- Exercise data -
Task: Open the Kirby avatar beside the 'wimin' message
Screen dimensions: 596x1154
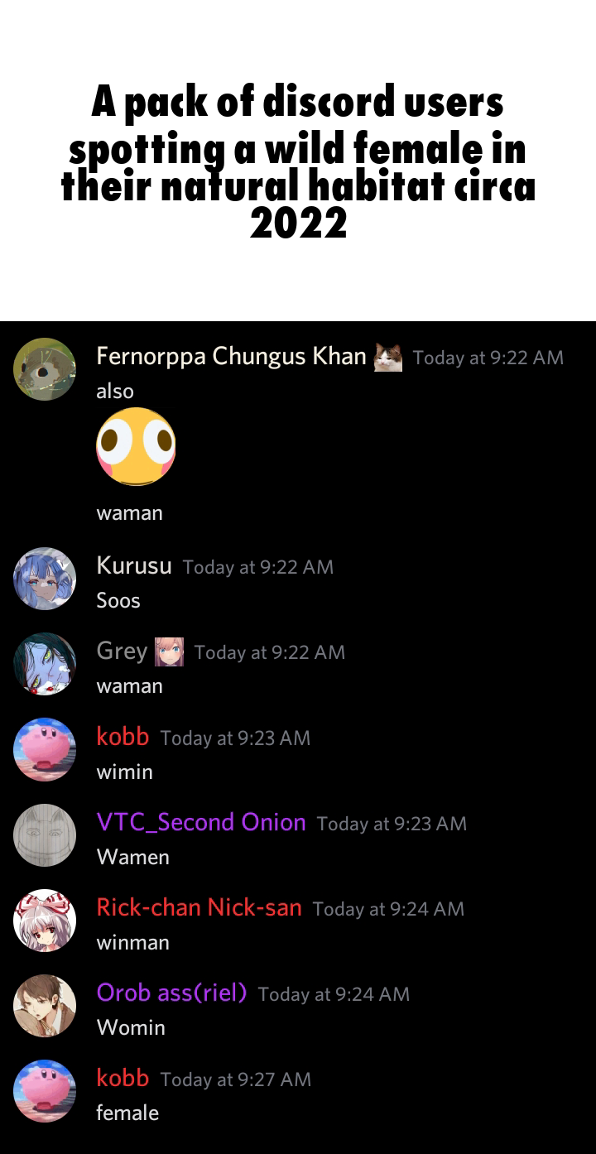Action: coord(45,749)
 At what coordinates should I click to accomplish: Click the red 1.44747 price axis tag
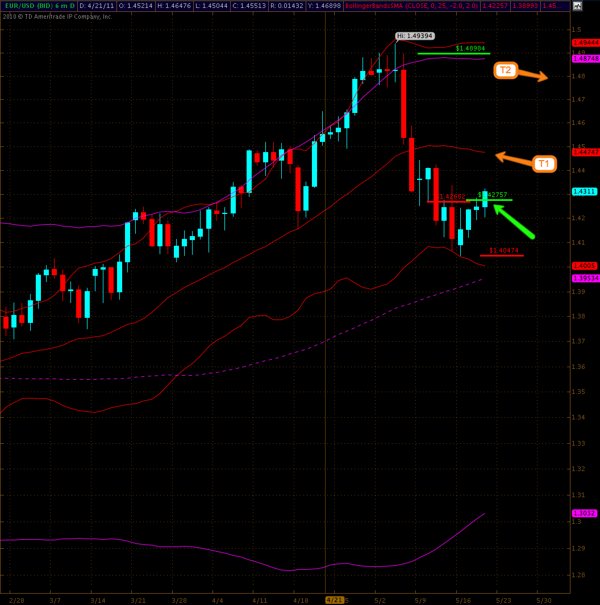[585, 152]
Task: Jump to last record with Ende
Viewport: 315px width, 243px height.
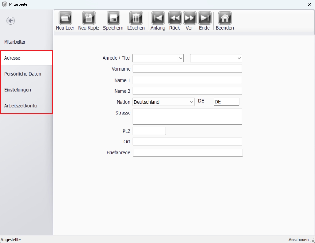Action: click(x=204, y=18)
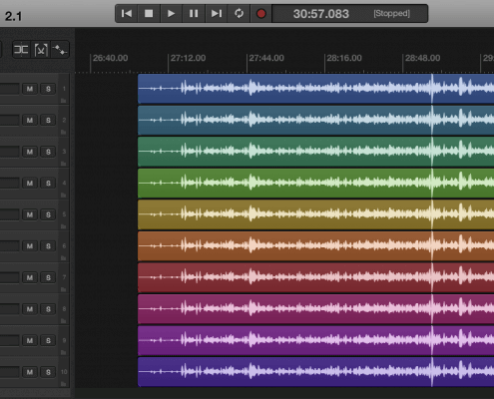
Task: Click the 27:44.00 ruler marker
Action: tap(266, 58)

- Assigned task -
Starting at the line with "Task: Jump to last record with Ende", transcribe the listing above exactly through its last line. No picture belongs in the transcription.

- Solution to this exercise -
Task: Jump to last record with Ende
Viewport: 315px width, 243px height.
Action: click(x=204, y=18)
Task: Click the 27:44.00 ruler marker
Action: tap(266, 58)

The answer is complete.